■ Assignment ■
Filter the lines below, copying only those with the string "Warranty".

■ Saved entries ■
=======

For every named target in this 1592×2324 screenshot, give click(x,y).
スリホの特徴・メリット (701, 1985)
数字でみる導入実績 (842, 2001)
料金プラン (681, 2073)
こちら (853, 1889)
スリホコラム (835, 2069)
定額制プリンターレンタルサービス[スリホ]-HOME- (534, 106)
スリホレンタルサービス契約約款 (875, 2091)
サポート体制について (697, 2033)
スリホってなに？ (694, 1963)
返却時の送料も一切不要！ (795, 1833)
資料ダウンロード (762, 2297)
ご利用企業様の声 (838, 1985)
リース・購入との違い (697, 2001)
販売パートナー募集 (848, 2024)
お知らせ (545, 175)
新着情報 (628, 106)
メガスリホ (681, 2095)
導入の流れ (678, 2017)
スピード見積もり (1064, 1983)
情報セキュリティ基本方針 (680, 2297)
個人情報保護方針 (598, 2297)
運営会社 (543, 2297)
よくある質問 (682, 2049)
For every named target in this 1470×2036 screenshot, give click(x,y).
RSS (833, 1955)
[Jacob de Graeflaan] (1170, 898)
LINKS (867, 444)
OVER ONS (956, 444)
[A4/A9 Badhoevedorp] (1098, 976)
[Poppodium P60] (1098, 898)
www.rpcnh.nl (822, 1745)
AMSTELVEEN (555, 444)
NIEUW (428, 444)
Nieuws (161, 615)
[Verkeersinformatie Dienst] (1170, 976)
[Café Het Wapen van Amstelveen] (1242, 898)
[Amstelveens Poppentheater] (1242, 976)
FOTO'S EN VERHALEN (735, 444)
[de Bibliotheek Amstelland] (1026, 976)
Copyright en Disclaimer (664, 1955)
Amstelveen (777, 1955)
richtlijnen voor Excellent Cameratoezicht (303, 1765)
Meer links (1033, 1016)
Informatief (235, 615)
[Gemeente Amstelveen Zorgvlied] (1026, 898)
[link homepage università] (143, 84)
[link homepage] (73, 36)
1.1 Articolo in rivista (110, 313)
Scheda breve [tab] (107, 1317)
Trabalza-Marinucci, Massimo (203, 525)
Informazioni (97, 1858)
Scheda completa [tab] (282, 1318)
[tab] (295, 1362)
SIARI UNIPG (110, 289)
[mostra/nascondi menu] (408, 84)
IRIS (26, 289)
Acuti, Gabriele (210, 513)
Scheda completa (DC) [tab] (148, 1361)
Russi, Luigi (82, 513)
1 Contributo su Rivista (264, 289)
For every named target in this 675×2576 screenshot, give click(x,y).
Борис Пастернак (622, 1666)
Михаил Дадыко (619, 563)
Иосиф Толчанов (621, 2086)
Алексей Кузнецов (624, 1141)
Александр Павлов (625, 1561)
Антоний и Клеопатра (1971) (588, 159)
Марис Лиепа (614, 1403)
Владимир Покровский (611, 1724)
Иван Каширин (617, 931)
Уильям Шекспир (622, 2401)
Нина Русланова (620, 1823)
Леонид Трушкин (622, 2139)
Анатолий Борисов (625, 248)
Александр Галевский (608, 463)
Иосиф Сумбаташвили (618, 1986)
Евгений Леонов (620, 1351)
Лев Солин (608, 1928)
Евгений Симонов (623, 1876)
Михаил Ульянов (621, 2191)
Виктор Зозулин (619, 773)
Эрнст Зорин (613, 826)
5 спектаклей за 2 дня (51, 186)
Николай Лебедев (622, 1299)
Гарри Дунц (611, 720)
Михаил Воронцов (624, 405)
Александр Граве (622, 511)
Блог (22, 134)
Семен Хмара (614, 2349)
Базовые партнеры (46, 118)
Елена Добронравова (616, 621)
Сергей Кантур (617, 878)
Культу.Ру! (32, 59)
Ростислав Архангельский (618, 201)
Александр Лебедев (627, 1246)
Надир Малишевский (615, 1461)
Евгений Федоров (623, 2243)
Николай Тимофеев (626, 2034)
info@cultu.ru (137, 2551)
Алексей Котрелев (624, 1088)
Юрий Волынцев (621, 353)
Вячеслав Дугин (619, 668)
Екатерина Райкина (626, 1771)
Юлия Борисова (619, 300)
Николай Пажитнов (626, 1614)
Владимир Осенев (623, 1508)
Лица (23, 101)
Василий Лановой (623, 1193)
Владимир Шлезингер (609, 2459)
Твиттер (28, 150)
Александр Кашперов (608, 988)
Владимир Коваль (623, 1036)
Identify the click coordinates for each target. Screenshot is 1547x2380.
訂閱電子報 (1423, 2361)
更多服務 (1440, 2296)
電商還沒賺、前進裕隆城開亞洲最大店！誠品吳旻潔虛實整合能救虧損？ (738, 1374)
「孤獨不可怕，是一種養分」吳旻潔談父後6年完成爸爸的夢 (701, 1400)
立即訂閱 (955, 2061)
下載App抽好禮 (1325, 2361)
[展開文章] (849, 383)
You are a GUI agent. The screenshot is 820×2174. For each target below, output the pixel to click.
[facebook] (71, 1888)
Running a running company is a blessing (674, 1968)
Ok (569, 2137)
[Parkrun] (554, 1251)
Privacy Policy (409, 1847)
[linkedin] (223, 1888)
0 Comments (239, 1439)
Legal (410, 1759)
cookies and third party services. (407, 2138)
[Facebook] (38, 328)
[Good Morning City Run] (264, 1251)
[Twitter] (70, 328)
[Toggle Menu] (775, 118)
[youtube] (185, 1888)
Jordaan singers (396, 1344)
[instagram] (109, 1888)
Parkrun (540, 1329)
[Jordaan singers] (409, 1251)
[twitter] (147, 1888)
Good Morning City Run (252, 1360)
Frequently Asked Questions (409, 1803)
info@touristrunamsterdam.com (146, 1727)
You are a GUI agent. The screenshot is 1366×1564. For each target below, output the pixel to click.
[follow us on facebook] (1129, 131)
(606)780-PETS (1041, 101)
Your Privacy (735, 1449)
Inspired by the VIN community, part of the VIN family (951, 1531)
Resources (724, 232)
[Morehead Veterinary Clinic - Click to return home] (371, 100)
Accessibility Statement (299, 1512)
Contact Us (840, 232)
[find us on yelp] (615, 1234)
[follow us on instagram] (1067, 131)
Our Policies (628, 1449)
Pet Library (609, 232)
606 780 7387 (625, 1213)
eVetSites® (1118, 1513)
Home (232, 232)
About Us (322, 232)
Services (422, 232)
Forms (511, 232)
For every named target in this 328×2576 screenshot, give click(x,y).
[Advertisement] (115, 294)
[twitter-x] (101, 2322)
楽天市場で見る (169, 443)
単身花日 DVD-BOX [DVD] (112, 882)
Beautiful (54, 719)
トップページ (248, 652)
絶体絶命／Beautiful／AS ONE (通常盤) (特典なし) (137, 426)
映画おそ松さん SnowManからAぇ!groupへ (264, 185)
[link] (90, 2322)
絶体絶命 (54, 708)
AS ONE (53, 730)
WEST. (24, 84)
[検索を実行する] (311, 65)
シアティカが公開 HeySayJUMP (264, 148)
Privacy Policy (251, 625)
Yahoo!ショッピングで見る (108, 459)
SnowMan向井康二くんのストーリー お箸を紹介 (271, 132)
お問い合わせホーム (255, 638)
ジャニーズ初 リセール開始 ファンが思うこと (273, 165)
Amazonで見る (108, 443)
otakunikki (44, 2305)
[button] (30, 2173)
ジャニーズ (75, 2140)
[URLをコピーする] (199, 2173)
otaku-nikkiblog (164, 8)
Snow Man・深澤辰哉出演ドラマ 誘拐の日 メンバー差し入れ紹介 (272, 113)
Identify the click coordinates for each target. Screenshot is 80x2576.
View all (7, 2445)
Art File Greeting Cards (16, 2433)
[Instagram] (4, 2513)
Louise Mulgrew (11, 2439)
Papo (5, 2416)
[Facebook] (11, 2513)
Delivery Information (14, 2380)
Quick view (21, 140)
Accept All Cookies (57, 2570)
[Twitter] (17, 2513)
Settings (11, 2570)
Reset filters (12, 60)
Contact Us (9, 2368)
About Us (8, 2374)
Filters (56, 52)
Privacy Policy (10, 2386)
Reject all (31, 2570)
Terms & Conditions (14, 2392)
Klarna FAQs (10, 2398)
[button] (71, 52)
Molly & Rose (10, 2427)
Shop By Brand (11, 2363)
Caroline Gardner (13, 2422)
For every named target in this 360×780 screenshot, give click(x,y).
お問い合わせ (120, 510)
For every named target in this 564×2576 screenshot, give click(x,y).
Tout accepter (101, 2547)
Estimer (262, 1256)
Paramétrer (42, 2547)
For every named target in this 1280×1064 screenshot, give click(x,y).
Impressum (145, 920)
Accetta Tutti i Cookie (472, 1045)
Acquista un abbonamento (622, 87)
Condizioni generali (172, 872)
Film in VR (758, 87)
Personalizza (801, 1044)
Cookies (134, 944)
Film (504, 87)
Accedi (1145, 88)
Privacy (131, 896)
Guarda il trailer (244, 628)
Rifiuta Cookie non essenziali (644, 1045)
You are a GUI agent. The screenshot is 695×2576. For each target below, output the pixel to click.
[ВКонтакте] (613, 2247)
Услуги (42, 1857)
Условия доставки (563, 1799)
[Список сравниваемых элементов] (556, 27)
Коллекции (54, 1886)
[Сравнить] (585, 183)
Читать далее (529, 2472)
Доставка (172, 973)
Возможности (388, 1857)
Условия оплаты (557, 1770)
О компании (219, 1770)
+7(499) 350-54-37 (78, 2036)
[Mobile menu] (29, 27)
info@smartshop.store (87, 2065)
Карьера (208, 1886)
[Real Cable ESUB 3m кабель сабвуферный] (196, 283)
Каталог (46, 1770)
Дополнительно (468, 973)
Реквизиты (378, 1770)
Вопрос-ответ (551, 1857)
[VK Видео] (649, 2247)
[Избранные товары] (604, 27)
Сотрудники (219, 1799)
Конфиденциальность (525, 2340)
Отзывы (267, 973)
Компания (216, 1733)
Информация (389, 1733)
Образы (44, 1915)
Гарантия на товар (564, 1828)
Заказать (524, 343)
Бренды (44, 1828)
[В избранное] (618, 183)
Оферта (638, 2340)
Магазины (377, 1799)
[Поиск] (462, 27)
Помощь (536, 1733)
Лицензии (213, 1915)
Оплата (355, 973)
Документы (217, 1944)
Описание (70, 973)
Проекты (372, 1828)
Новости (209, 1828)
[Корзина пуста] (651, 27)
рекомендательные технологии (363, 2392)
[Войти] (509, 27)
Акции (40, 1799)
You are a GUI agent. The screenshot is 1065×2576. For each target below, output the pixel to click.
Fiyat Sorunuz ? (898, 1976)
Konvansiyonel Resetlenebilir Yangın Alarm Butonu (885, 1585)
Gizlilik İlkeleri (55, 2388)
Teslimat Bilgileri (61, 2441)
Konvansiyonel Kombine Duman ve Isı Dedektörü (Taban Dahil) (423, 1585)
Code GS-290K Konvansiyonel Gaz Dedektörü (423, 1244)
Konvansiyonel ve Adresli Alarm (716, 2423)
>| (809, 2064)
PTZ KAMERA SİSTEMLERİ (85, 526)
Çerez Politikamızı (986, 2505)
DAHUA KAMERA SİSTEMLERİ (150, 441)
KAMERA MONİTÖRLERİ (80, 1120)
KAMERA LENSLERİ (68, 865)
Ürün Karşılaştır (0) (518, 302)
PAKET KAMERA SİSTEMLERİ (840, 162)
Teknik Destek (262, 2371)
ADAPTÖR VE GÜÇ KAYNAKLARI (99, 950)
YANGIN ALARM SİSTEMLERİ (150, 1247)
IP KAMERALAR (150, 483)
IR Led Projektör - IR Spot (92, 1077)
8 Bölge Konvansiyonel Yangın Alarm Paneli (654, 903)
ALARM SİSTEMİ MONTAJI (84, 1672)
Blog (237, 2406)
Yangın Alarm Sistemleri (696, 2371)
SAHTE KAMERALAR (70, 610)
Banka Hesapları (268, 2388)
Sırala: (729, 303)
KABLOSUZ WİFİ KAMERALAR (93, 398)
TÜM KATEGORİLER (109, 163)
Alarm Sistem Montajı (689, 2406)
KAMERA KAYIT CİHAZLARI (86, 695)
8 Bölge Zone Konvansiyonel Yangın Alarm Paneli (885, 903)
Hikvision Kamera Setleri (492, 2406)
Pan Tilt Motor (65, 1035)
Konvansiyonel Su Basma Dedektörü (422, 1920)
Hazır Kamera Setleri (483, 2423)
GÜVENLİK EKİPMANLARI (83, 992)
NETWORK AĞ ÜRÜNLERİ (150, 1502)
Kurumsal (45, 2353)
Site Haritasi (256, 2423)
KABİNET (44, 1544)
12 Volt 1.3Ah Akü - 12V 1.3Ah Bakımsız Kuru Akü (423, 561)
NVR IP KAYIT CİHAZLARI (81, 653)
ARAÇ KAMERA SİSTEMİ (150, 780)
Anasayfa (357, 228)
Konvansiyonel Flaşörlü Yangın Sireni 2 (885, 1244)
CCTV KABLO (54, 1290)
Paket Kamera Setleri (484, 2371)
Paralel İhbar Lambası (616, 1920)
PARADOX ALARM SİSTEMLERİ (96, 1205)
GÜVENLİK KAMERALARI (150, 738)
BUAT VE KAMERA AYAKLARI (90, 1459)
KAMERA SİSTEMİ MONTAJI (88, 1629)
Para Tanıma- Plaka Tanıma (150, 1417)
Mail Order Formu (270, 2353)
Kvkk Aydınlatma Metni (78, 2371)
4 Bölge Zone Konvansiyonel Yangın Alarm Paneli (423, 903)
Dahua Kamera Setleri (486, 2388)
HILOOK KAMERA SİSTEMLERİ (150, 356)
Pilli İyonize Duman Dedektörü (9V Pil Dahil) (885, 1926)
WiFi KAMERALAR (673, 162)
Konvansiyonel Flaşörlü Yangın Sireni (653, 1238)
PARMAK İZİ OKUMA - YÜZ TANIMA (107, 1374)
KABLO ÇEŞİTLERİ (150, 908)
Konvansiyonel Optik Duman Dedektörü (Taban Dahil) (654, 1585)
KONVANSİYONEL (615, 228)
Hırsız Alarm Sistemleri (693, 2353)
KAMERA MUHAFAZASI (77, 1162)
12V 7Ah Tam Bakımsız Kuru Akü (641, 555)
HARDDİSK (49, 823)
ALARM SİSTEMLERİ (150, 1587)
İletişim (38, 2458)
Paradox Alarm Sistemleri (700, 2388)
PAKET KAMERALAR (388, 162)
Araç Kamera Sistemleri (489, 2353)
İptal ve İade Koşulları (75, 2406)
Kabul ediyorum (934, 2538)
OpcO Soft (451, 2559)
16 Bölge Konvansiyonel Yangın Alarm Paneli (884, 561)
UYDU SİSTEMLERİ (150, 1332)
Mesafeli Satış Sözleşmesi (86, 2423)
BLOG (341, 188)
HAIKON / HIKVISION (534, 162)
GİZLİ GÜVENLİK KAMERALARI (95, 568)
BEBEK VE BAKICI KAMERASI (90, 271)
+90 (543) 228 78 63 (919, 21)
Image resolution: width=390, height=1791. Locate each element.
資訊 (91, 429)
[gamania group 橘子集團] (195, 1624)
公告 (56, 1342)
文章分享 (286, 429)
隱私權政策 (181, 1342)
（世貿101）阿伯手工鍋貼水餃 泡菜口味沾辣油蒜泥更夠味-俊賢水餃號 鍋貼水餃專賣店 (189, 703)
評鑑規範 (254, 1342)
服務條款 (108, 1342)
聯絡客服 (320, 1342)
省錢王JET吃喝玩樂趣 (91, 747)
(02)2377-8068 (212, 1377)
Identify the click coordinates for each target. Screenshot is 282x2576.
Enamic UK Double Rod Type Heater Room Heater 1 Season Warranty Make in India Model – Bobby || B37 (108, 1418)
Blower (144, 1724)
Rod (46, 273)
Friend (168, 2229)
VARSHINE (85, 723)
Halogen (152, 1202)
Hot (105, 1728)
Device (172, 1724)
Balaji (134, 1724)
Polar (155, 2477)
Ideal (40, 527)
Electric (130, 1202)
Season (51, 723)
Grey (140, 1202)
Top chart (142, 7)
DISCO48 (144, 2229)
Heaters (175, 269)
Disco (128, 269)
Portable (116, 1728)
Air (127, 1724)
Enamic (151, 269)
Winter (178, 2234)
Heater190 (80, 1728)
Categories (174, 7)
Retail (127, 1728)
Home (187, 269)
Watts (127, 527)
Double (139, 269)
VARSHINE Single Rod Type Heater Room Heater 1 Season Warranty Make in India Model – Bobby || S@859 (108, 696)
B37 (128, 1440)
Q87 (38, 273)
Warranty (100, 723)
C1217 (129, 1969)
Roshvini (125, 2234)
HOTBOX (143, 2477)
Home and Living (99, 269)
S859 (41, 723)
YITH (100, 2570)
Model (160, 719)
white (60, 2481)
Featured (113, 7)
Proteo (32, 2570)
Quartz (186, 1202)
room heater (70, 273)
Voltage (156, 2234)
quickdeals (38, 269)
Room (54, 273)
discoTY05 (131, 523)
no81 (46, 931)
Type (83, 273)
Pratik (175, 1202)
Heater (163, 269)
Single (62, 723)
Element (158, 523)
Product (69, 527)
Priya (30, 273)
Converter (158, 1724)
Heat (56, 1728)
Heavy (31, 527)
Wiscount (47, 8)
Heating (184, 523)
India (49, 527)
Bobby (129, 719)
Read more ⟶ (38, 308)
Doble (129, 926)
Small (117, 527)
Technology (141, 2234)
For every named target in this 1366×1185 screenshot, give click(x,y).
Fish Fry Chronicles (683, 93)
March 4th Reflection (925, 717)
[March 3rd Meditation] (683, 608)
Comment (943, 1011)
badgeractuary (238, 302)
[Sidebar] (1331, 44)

=======

■ Solution to this task ■
Enamic UK Double Rod Type Heater Room Heater 1 Season Warranty Make in India Model – Bobby || B37 (108, 1418)
VARSHINE Single Rod Type Heater Room Heater 1 Season Warranty Make in India Model – Bobby || S@859 (108, 696)
Warranty (100, 723)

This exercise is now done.